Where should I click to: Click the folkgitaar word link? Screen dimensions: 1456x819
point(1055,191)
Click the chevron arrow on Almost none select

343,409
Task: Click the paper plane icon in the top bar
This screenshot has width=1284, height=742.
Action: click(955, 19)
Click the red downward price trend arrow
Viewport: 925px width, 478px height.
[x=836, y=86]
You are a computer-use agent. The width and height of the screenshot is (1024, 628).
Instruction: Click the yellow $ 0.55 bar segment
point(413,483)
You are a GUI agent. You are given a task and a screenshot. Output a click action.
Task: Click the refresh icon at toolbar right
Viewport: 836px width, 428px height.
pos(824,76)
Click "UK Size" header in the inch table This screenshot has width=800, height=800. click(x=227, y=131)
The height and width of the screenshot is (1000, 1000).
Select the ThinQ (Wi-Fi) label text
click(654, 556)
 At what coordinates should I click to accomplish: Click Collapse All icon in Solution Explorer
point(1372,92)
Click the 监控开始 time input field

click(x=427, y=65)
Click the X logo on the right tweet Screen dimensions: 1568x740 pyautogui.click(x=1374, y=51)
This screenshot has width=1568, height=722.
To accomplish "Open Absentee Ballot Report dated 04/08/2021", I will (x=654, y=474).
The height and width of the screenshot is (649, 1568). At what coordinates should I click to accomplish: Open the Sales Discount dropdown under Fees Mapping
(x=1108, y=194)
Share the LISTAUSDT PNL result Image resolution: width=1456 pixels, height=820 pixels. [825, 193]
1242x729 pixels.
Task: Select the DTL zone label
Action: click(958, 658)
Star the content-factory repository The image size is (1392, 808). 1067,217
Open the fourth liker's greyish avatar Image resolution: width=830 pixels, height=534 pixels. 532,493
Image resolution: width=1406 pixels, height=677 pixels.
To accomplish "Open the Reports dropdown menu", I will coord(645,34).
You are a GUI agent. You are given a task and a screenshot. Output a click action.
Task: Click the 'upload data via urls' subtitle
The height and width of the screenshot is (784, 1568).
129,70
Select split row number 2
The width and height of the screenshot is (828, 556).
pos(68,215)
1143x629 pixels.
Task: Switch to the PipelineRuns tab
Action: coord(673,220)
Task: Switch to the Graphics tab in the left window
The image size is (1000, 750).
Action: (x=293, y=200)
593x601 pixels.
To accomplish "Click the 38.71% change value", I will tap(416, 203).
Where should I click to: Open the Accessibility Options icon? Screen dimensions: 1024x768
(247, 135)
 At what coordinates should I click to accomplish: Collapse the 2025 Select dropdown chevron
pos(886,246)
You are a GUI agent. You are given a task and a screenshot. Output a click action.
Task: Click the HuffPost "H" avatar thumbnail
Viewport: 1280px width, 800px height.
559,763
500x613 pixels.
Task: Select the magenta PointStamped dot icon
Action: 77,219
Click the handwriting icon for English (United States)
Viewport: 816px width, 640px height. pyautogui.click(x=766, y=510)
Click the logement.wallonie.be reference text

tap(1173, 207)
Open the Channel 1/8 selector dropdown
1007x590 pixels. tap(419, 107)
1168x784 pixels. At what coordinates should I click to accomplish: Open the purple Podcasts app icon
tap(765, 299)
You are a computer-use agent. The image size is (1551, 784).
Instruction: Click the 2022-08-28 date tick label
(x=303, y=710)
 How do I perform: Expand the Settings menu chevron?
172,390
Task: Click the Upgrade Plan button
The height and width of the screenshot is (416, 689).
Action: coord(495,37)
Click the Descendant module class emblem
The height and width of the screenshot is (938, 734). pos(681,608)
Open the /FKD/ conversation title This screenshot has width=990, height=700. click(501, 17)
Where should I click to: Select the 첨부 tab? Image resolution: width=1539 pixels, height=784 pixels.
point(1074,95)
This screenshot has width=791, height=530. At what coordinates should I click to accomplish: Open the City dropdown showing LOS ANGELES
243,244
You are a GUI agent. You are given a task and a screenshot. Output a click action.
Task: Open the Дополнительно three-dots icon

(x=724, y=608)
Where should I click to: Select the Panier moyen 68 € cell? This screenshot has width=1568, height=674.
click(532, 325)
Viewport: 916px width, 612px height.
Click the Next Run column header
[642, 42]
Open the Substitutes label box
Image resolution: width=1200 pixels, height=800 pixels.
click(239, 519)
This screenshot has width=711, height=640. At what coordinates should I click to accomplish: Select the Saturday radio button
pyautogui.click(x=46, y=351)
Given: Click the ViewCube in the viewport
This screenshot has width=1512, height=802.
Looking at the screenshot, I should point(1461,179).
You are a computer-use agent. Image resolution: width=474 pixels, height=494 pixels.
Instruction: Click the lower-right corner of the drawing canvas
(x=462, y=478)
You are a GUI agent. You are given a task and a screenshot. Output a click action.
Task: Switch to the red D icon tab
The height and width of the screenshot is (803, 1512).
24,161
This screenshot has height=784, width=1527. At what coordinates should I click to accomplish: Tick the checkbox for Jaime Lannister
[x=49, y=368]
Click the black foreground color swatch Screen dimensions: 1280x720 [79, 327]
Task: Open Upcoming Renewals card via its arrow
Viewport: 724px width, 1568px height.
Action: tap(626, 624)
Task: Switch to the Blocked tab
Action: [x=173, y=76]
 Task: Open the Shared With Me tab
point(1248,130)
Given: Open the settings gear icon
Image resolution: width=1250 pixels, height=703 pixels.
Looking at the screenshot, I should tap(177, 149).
-*-
### Task instructions
Report the number of lines in the listing that include the string "computer"; give nothing but the number.

### Your solution
3